#### PROBLEM:
Wherever a picture appears, skip it and retype the rest of the data exactly.

(DATA UNDER STUDY Opens)

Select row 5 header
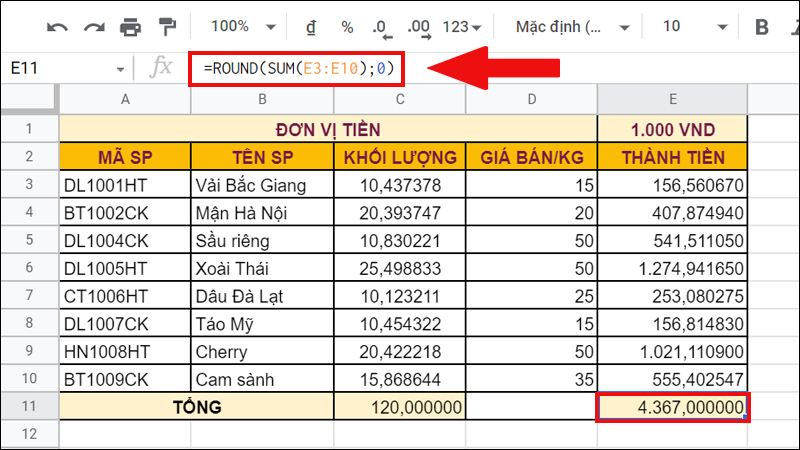 (x=29, y=240)
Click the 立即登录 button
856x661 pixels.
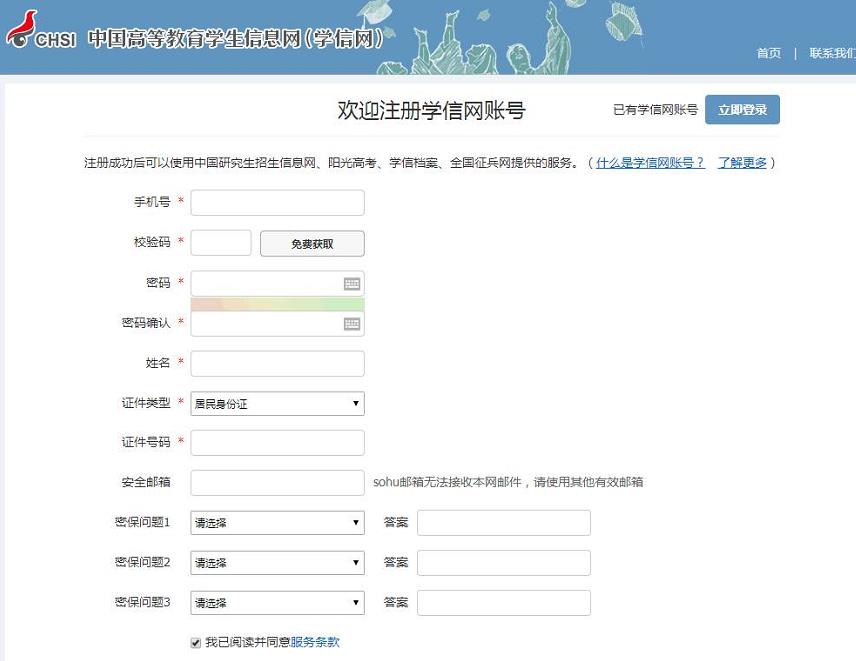pos(742,110)
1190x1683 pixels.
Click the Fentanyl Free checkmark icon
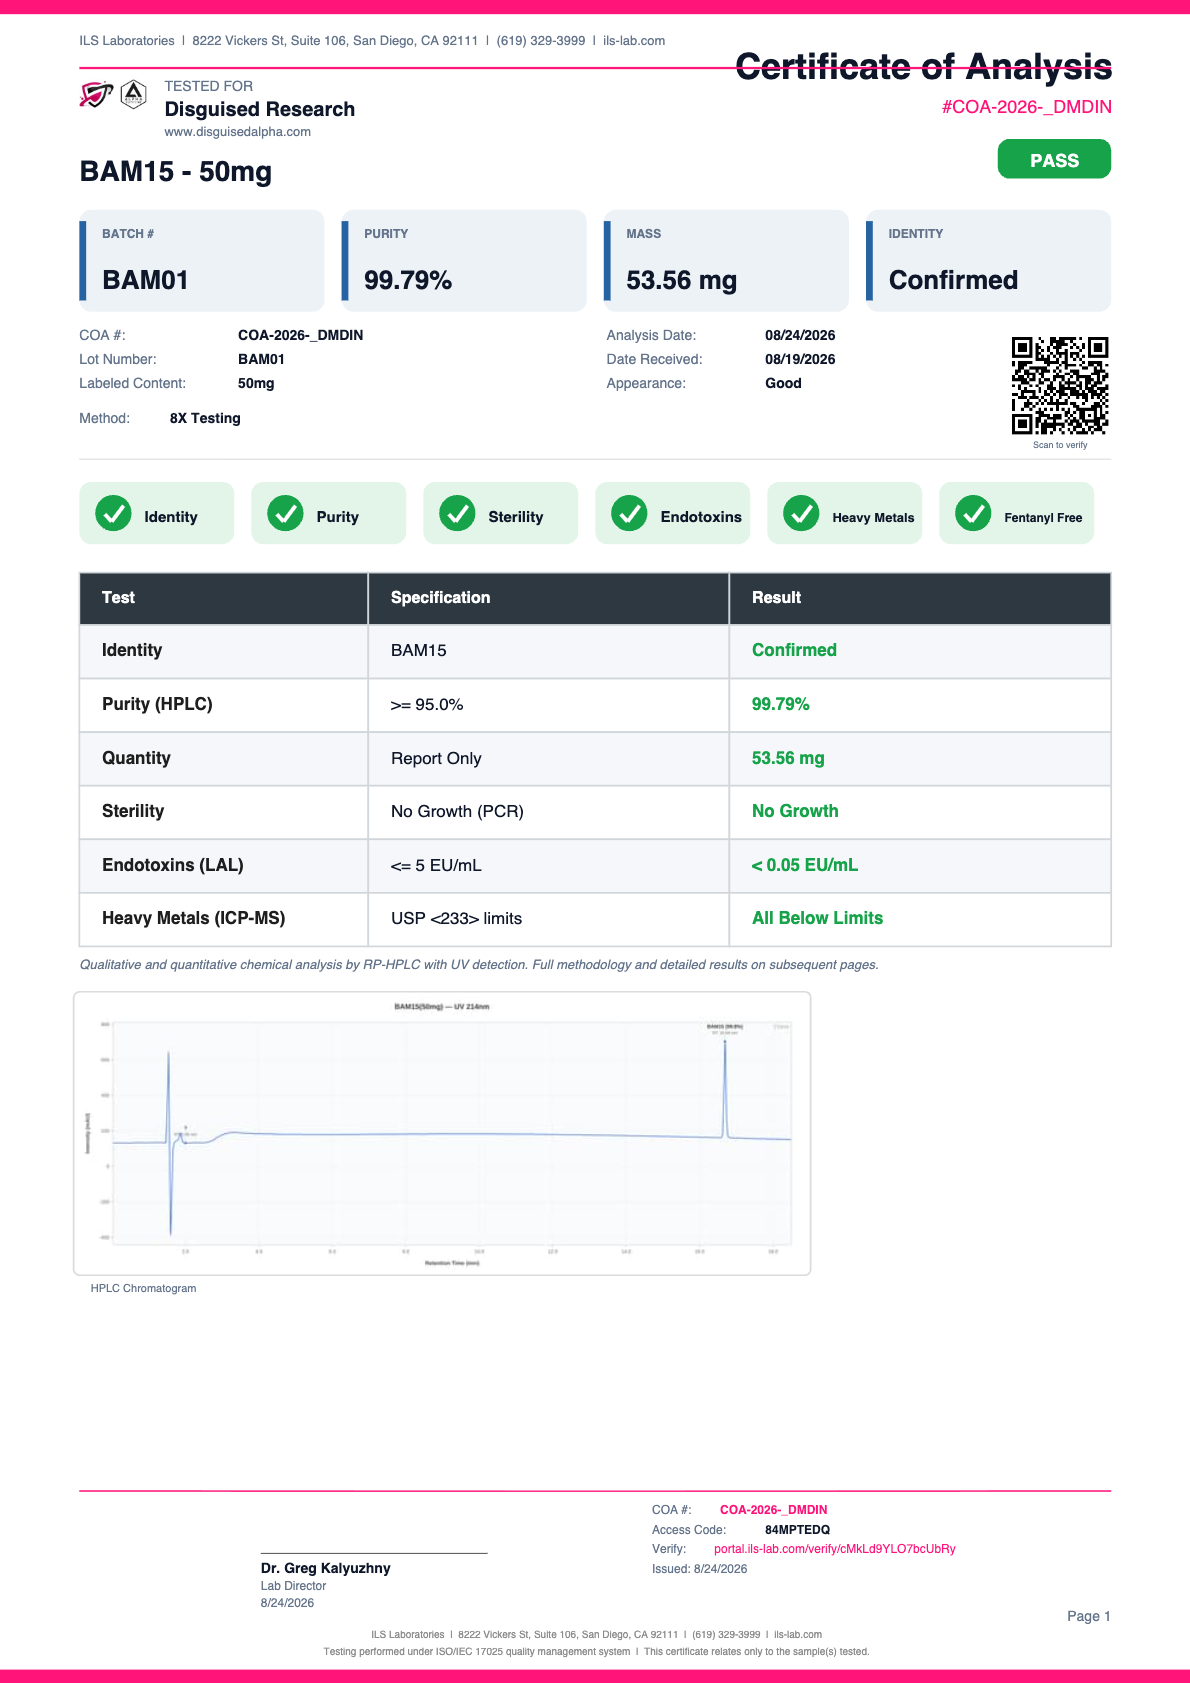tap(973, 513)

(DATA UNDER STUDY Closes)

#### EXPECTED OUTPUT:
Select row 5 header
 (x=29, y=240)
Click the 立即登录 button
856x661 pixels.
pos(742,110)
1190x1683 pixels.
Click the Fentanyl Free checkmark icon
tap(973, 513)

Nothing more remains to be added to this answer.